PROMPT
In the listing below, write out exactly each line from the first through the one containing "Click the 'Quantidade".

EXERCISE DATA
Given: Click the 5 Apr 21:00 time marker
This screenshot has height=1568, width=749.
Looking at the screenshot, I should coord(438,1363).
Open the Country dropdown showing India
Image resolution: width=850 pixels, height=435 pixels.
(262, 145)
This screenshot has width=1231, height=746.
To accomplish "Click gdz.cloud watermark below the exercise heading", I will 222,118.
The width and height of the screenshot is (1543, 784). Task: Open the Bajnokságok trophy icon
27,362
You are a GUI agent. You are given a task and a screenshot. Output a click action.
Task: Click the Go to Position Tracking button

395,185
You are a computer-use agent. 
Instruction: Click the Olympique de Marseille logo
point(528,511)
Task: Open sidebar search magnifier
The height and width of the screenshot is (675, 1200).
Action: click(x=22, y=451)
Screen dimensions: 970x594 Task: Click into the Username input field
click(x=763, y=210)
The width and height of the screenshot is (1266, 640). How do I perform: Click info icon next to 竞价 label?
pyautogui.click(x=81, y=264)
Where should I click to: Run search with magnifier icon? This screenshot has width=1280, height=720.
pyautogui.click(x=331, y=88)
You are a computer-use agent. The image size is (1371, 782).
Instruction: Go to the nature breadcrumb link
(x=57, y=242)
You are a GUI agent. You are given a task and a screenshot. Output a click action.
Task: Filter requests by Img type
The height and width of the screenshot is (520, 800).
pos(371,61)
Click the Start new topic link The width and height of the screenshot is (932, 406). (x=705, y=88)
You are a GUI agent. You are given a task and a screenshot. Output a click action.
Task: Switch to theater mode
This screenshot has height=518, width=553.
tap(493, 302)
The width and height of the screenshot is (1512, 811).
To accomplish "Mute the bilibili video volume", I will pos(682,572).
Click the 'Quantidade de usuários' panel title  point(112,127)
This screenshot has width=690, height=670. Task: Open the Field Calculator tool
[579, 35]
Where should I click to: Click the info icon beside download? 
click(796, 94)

REPLY TO THE EXERCISE
Given: Click the 5 Apr 21:00 time marker
This screenshot has height=1568, width=749.
Looking at the screenshot, I should coord(438,1363).
Open the Country dropdown showing India
Image resolution: width=850 pixels, height=435 pixels.
(262, 145)
This screenshot has width=1231, height=746.
To accomplish "Click gdz.cloud watermark below the exercise heading", I will 222,118.
The width and height of the screenshot is (1543, 784). Task: Open the Bajnokságok trophy icon
27,362
You are a GUI agent. You are given a task and a screenshot. Output a click action.
Task: Click the Go to Position Tracking button

395,185
You are a computer-use agent. 
Instruction: Click the Olympique de Marseille logo
point(528,511)
Task: Open sidebar search magnifier
The height and width of the screenshot is (675, 1200).
Action: click(x=22, y=451)
Screen dimensions: 970x594 Task: Click into the Username input field
click(x=763, y=210)
The width and height of the screenshot is (1266, 640). How do I perform: Click info icon next to 竞价 label?
pyautogui.click(x=81, y=264)
Where should I click to: Run search with magnifier icon? This screenshot has width=1280, height=720.
pyautogui.click(x=331, y=88)
You are a computer-use agent. The image size is (1371, 782).
Instruction: Go to the nature breadcrumb link
(x=57, y=242)
You are a GUI agent. You are given a task and a screenshot. Output a click action.
Task: Filter requests by Img type
The height and width of the screenshot is (520, 800).
pos(371,61)
Click the Start new topic link The width and height of the screenshot is (932, 406). (x=705, y=88)
You are a GUI agent. You are given a task and a screenshot. Output a click action.
Task: Switch to theater mode
This screenshot has height=518, width=553.
tap(493, 302)
The width and height of the screenshot is (1512, 811).
To accomplish "Mute the bilibili video volume", I will pos(682,572).
Click the 'Quantidade de usuários' panel title  point(112,127)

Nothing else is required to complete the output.